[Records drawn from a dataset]
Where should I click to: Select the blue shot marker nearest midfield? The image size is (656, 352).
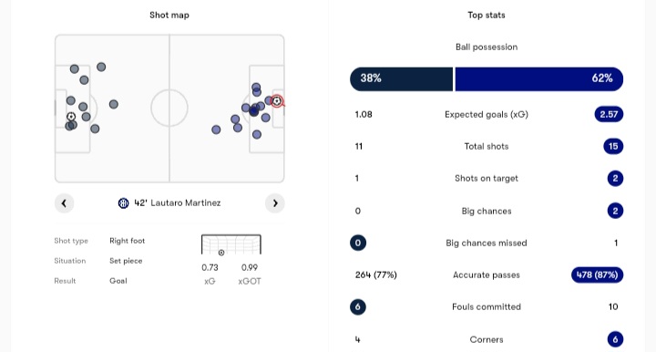[x=216, y=129]
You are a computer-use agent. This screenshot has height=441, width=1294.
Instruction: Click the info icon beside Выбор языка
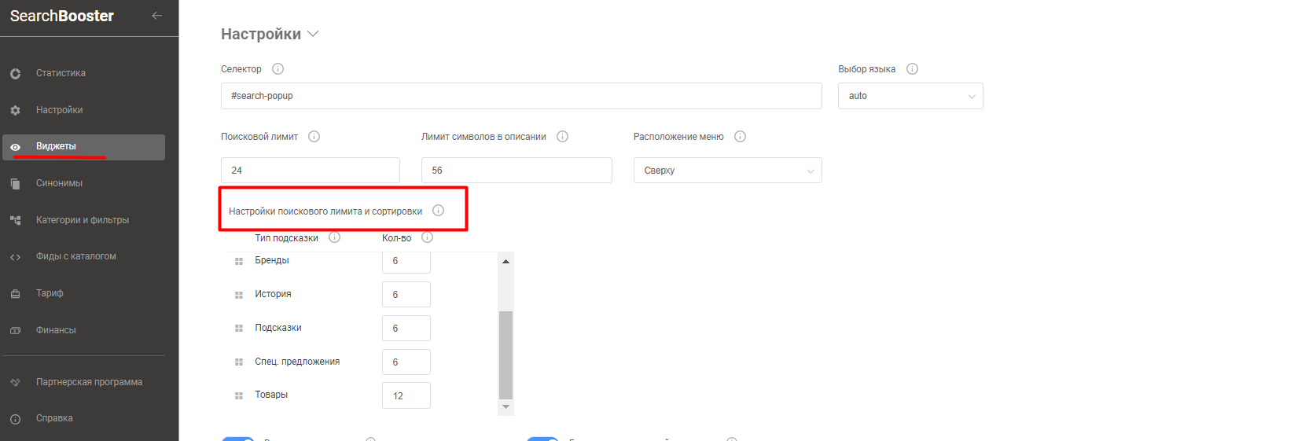click(x=912, y=69)
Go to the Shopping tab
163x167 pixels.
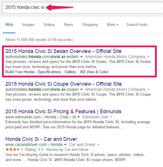pyautogui.click(x=90, y=24)
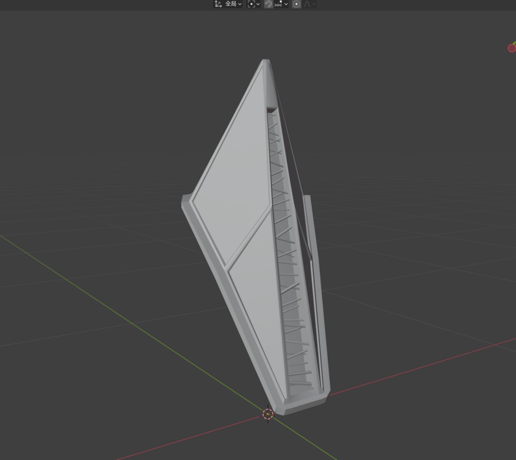Click the snap increment icon
The height and width of the screenshot is (460, 516).
click(x=278, y=4)
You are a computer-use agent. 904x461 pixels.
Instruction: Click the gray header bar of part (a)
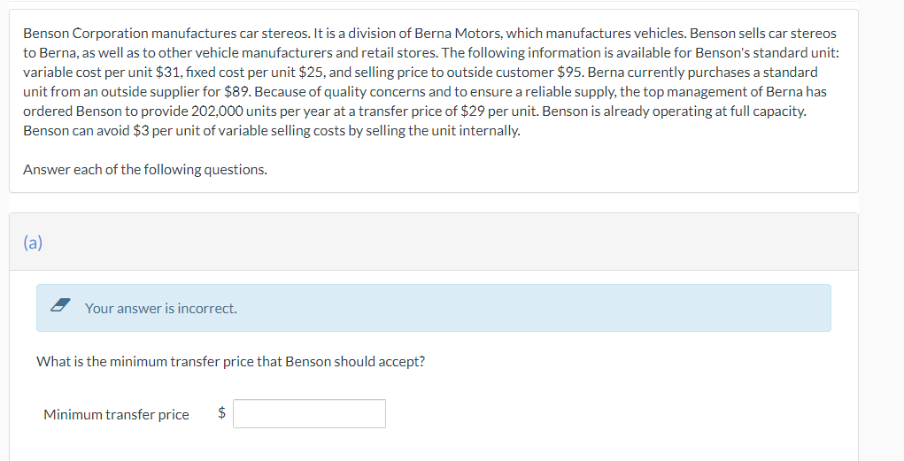pyautogui.click(x=443, y=242)
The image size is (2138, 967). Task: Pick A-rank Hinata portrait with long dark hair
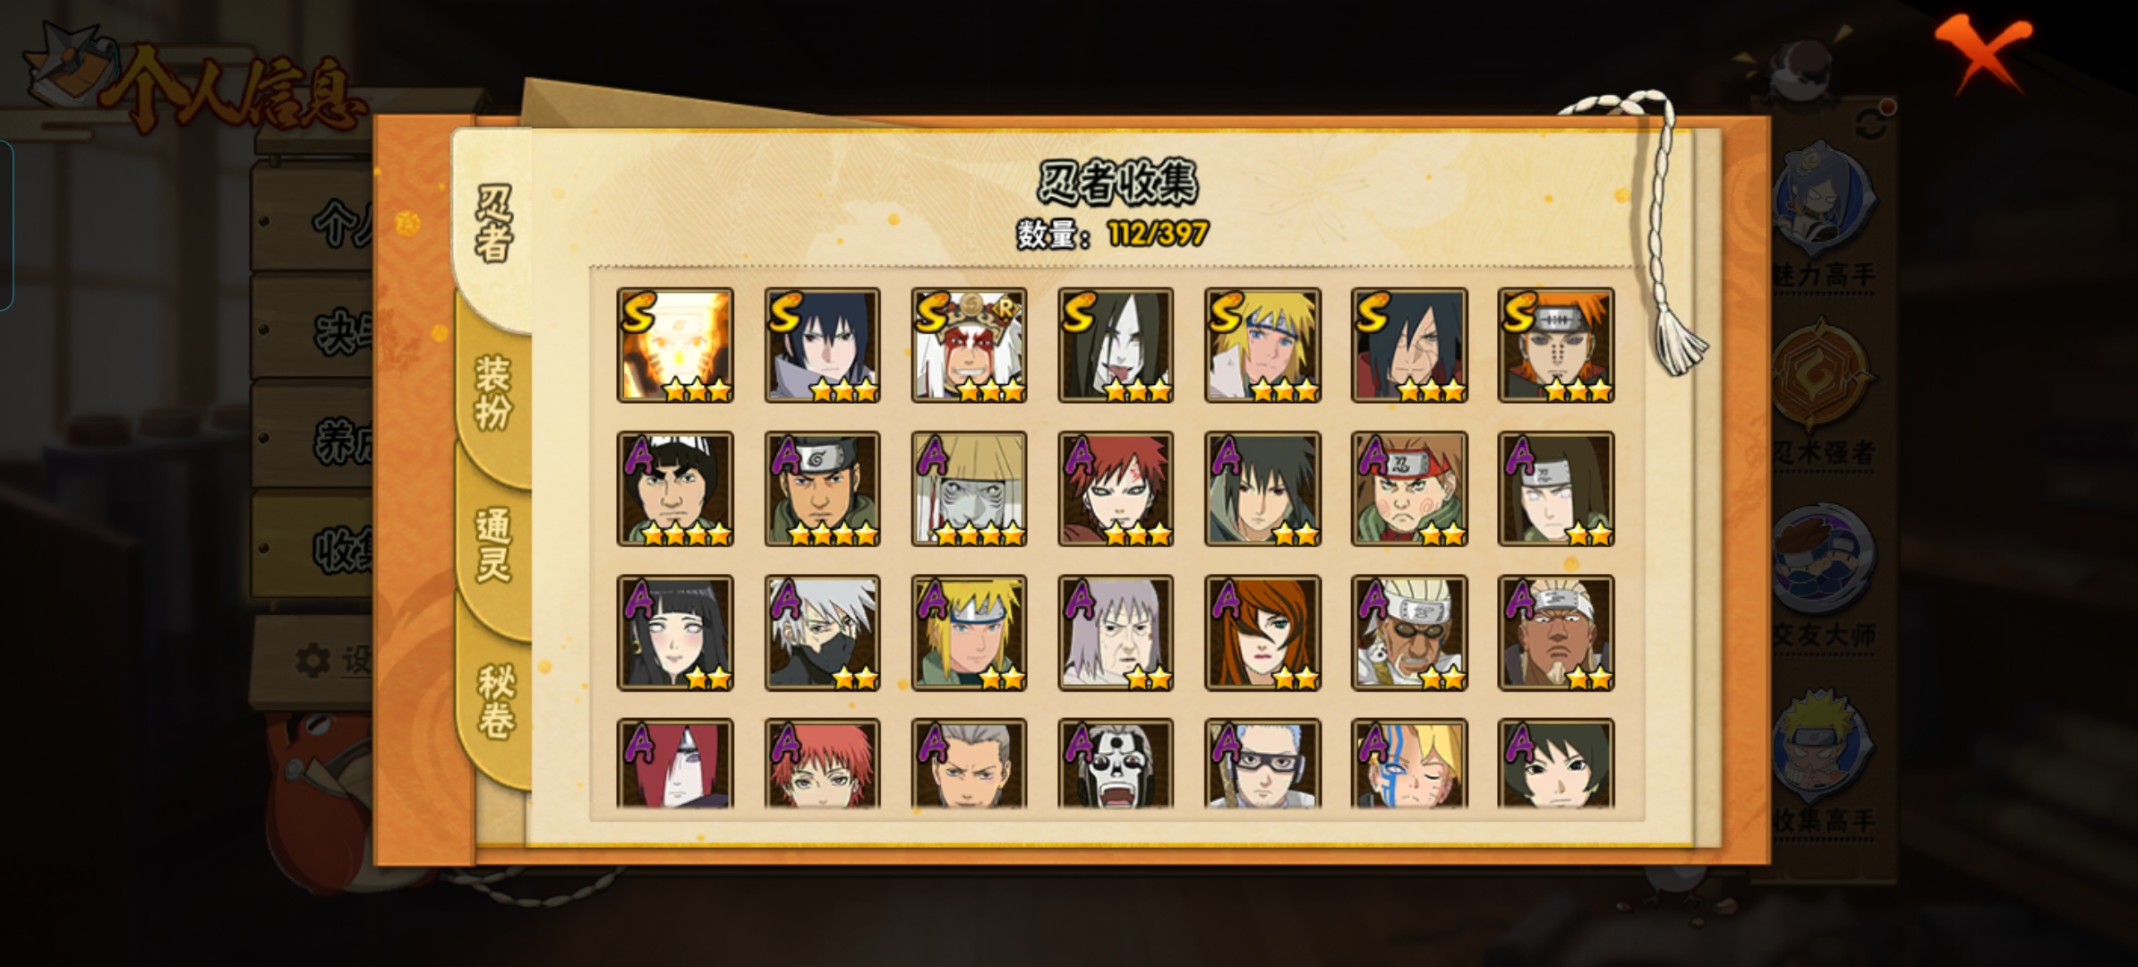point(675,632)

ACTIVITY
Give back every record exactly, dropping its pictures.

ANSWER TO THE EXERCISE
Where should I click to: Select the blue shot marker nearest midfield? The image size is (656, 352).
[x=216, y=129]
You are a computer-use agent. This screenshot has height=441, width=1294.
Instruction: Click the info icon beside Выбор языка
click(x=912, y=69)
Go to the Shopping tab
163x167 pixels.
pyautogui.click(x=90, y=24)
Click the snap increment icon
The height and width of the screenshot is (460, 516).
click(x=278, y=4)
You are a computer-use agent. 904x461 pixels.
Instruction: Click the gray header bar of part (a)
pyautogui.click(x=443, y=242)
The image size is (2138, 967). Task: Pick A-rank Hinata portrait with long dark hair
point(675,632)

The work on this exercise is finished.